Aromatase Inhibitors: Did you decide to go on them or not?

Hello everyone~ I am new to this discussion but happy to be a part of it.I was diagnosed with stage 1 invasive ductal carcinoma 2 months ago..had a bilateral masectomy and reconstructive surgery at the same time as surgery...have a very strong family history of several types of cancer...have been on letrozole for 6 weeks...I had the oncotype DX test which scored 11 so was told chemo would probably not help me..so did not have any chemo or radiation..I have to say I am a little fearful that cancer may show up in my body somewhere else...what kinds of labs or scans do you have and how often do you have them? I have had a few relatives that have "fallen between the cracks" and really want to prevent that..so thankful to have a conversation with you!

Welcome Samy! Hoping you find the exchange of information from this board to be as valuable as I have found it to be. We’re all in this journey together-our diagnosis are each unique to us individually, but I have found the support of other women who are breast cancer survivors to be invaluable. Yes, the side effects of medications we must take are not pleasant. However, the alternative risk of recurrence of cancer is also dreadful! I have learned from this journey that I have a choice of a living with side effects of the meds, or living with the fear of a higher risk of cancer returning. Neither of those options is a ‘good’ choice. So far, I have chosen to live with the side effects of the meds and the inconvenience of a somewhat lower quality of life, rather than living with increased the risk of recurrence. Cancer changed my life completely and unfortunately there is no going back to the security of having a healthy body that I had previously. It sucks, but that’s reality. And the bottom line is there really isn’t much we can do about it.

@samy
Samy - don't be afraid to try the AI...not everyone has bad side effects. I had headaches for about a month and then they stopped. Yes, you can get bone aches, but taking vitamin D3 will help with that as well as turmuric. I've started taking biotin to help with possible hair loss - I wound up getting the type that melts in your mouth and tastes like raspberry. I am 67 and have bronchiectasis so that all got inflamed with my chemo, but can be controlled. As far as radiation is concerned, follow your radiation oncologist's advice. Mine suggested using calendula cream 3-4 times a day AFTER radiation that day. I stuck to that but did get burns and blisters and then he prescribed silvadene which is a burn ointment and it really helped. So, again, everyone reacts individually - just take one day at a time. All the best to you in this wild and crazy journey.

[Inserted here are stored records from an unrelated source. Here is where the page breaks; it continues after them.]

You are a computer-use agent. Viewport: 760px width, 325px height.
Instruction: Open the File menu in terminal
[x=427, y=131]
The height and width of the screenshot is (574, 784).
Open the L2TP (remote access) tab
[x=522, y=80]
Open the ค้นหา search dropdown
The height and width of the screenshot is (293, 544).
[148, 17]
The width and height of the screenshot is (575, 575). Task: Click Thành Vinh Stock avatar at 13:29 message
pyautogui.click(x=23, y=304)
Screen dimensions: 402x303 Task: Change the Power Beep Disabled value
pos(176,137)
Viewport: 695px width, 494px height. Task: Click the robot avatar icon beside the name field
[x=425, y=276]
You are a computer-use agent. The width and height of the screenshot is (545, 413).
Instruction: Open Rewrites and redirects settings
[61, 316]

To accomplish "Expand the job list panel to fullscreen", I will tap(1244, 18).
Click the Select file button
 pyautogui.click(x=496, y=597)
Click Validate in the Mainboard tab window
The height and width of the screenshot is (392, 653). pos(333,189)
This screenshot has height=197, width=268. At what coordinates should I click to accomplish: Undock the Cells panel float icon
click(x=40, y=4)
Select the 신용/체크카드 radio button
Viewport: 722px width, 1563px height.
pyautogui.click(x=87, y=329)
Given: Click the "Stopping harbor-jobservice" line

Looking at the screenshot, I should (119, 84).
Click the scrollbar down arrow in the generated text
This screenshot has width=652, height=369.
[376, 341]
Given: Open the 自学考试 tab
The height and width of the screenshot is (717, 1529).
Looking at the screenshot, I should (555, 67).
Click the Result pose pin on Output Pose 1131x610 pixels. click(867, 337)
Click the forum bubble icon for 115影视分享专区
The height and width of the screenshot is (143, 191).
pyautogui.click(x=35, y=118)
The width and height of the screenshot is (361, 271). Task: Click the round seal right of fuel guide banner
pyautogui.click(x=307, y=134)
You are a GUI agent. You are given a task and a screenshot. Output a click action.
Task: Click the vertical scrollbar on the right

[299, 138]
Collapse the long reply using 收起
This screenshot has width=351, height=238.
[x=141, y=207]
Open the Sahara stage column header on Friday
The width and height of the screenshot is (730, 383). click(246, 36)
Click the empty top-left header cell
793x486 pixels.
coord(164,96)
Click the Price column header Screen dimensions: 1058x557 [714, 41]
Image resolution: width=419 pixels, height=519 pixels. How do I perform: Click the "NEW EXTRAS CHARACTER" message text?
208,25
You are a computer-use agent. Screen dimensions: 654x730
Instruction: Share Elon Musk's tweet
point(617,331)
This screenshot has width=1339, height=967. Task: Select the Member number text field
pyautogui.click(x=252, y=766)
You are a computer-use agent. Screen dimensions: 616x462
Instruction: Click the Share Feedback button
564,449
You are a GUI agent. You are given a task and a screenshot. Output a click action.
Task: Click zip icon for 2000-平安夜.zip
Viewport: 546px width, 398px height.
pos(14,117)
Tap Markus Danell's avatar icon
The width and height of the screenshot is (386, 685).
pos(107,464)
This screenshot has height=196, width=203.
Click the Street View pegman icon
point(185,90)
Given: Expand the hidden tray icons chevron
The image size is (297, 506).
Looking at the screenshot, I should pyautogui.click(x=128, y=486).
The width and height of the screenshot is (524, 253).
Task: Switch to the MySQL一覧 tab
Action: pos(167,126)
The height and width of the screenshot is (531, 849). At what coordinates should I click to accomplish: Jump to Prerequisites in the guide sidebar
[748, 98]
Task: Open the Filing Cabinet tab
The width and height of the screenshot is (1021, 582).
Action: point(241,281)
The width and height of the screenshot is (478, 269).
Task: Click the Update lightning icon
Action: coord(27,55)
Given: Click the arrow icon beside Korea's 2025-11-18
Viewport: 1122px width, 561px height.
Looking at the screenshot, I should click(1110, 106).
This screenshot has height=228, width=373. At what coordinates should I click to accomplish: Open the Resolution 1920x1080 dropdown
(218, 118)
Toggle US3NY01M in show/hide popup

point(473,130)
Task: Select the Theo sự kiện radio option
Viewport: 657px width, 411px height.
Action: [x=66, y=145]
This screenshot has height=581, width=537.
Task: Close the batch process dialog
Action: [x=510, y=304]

@samy,- Good morning Samy. Maybe a serious face-to-face conversation with your Oncologist would help. I know I'm in this conversation not to make the decision to stop taking an estrogen blocker, but to exchange information with other women who have experienced the same side effects. At first, i thought it was just me, but now I know that my side effects are common. I'm trying to gather information to help me decide whether i should chose an alternative drug, but not to stop taking an AI altogether. I don't want to take the chance of a recurrence. These discussions are reassuring and comforting. I hope medical research on these various estrogen blockers continues and that one day they will be more easily tolerated. There are other forums in this set of breast cancer discussion groups related to breast cancer survivors and medications that you might find helpful, too. Best of luck to you, Samy.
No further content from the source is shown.